• What needs to be done:
Every line from the top of the material through the line holding "[Facebook] (400, 707)" should be copied exactly, and only those lines.
*** Given entries ***
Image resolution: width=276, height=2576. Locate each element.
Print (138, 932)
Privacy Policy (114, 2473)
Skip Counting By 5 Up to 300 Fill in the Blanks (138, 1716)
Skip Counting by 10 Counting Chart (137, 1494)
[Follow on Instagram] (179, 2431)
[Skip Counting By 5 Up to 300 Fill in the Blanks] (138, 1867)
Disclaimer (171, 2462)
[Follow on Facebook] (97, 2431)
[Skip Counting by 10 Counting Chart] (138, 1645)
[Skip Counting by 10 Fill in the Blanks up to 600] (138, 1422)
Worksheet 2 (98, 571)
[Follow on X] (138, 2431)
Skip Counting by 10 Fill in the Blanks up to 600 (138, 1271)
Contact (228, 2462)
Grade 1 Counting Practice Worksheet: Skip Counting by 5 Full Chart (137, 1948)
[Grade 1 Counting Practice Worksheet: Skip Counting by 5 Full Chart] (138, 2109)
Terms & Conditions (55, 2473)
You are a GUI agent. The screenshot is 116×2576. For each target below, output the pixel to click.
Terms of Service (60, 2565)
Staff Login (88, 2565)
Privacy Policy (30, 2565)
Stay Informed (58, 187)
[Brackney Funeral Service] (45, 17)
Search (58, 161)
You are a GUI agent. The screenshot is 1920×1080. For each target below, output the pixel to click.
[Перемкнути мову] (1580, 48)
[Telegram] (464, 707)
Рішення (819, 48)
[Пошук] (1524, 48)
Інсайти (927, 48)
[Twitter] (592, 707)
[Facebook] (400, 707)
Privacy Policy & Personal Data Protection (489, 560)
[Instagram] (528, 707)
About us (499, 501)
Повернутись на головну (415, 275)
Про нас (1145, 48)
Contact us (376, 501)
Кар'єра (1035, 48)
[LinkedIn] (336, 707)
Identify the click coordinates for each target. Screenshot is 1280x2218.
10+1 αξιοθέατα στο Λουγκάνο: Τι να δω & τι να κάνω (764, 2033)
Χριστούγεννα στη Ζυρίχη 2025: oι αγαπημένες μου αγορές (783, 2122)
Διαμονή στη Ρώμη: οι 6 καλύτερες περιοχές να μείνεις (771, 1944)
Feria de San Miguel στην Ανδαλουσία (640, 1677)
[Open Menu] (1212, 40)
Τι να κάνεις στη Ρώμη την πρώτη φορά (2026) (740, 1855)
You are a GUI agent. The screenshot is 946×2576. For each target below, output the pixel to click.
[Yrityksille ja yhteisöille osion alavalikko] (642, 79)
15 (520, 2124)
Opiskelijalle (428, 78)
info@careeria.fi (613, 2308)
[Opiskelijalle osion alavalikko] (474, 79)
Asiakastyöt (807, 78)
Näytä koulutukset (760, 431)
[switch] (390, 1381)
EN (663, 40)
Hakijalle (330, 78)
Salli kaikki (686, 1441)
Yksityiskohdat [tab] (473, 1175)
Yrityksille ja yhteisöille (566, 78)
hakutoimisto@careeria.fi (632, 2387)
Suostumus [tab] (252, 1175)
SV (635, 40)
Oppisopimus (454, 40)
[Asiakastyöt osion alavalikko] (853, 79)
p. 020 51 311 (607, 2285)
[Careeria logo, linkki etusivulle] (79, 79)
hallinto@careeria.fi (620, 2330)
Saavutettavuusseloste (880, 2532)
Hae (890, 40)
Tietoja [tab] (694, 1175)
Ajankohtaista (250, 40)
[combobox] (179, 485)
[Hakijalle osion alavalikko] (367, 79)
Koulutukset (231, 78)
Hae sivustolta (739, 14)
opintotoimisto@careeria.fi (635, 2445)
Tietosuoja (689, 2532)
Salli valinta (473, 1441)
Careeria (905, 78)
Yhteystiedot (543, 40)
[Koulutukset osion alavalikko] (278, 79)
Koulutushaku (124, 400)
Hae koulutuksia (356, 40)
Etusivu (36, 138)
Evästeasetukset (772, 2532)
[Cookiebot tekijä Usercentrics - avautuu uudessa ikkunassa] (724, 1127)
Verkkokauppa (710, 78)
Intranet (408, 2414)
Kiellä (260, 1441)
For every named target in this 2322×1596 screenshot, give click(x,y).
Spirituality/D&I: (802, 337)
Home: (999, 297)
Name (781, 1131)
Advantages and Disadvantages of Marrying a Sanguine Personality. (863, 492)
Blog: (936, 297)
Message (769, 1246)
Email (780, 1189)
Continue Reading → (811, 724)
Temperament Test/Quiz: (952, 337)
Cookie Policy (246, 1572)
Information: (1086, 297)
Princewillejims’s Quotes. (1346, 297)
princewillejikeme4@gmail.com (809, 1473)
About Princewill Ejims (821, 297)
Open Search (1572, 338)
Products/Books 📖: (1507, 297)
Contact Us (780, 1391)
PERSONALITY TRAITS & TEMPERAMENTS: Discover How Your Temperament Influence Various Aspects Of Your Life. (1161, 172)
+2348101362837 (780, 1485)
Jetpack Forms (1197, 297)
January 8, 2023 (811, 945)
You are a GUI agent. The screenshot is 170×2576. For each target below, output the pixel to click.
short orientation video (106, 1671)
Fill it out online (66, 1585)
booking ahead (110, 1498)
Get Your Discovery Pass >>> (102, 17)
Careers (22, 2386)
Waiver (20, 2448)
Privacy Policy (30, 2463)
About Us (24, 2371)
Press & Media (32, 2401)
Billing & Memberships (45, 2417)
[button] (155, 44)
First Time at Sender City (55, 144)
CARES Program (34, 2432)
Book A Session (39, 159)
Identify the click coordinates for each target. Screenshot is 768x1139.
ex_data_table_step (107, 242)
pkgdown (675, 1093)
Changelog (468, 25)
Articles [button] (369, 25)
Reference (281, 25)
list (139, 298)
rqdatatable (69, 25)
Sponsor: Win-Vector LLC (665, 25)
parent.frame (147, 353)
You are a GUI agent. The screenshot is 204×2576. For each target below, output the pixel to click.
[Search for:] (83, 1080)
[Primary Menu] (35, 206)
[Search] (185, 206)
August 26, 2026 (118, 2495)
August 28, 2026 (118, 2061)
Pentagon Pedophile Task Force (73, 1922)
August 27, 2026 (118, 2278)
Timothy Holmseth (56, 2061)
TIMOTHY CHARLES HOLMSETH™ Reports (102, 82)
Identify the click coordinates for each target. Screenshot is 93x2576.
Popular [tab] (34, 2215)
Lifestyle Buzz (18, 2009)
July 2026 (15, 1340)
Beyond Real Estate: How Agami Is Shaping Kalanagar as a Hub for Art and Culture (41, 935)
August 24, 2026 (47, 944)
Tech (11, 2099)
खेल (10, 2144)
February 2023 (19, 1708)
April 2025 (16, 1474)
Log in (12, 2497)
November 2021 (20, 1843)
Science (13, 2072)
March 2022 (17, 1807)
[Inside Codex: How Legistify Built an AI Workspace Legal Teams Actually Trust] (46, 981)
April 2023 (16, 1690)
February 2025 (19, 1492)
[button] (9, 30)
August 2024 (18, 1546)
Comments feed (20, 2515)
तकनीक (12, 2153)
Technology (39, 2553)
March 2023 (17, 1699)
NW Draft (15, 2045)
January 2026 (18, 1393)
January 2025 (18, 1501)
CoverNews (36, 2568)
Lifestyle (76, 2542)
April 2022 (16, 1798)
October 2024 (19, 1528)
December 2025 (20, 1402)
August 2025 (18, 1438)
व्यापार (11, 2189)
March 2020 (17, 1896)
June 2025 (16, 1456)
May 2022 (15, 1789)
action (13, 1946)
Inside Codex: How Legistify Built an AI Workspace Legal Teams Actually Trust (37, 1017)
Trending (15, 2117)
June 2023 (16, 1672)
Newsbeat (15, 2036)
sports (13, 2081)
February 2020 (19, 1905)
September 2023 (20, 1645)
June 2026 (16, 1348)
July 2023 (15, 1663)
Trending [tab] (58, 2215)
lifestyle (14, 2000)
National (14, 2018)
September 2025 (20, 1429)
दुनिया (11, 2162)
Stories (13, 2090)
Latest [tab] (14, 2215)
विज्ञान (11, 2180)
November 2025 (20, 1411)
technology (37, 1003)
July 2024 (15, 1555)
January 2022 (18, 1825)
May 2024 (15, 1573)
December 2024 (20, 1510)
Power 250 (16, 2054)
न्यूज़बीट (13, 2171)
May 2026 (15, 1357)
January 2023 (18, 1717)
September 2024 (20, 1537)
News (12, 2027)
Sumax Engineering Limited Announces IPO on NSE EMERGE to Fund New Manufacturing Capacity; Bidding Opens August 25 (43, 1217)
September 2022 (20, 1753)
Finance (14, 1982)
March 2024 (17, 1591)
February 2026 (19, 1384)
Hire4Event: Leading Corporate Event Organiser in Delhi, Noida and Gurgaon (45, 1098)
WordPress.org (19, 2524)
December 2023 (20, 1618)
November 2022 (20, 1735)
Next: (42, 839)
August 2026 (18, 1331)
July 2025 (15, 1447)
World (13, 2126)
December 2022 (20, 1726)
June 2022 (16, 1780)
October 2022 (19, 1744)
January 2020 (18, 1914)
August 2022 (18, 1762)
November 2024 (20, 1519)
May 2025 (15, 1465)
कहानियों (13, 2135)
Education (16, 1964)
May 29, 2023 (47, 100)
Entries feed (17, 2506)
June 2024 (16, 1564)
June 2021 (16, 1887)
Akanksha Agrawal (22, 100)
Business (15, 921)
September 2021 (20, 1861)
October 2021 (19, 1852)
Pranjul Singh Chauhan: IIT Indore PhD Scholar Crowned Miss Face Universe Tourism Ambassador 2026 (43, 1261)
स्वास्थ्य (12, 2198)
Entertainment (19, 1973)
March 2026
***
• Problem solution:
Image resolution: width=276, height=2576. Locate each element.
Print (138, 932)
Privacy Policy (114, 2473)
Skip Counting By 5 Up to 300 Fill in the Blanks (138, 1716)
Skip Counting by 10 Counting Chart (137, 1494)
[Follow on Instagram] (179, 2431)
[Skip Counting By 5 Up to 300 Fill in the Blanks] (138, 1867)
Disclaimer (171, 2462)
[Follow on Facebook] (97, 2431)
[Skip Counting by 10 Counting Chart] (138, 1645)
[Skip Counting by 10 Fill in the Blanks up to 600] (138, 1422)
Worksheet 2 (98, 571)
[Follow on X] (138, 2431)
Skip Counting by 10 Fill in the Blanks up to 600 (138, 1271)
Contact (228, 2462)
Grade 1 Counting Practice Worksheet: Skip Counting by 5 Full Chart (137, 1948)
[Grade 1 Counting Practice Worksheet: Skip Counting by 5 Full Chart] (138, 2109)
Terms & Conditions (55, 2473)
You are a GUI agent. The screenshot is 116×2576. For each target below, output the pixel to click.
Terms of Service (60, 2565)
Staff Login (88, 2565)
Privacy Policy (30, 2565)
Stay Informed (58, 187)
[Brackney Funeral Service] (45, 17)
Search (58, 161)
You are a GUI agent. The screenshot is 1920×1080. For each target below, output the pixel to click.
[Перемкнути мову] (1580, 48)
[Telegram] (464, 707)
Рішення (819, 48)
[Пошук] (1524, 48)
Інсайти (927, 48)
[Twitter] (592, 707)
[Facebook] (400, 707)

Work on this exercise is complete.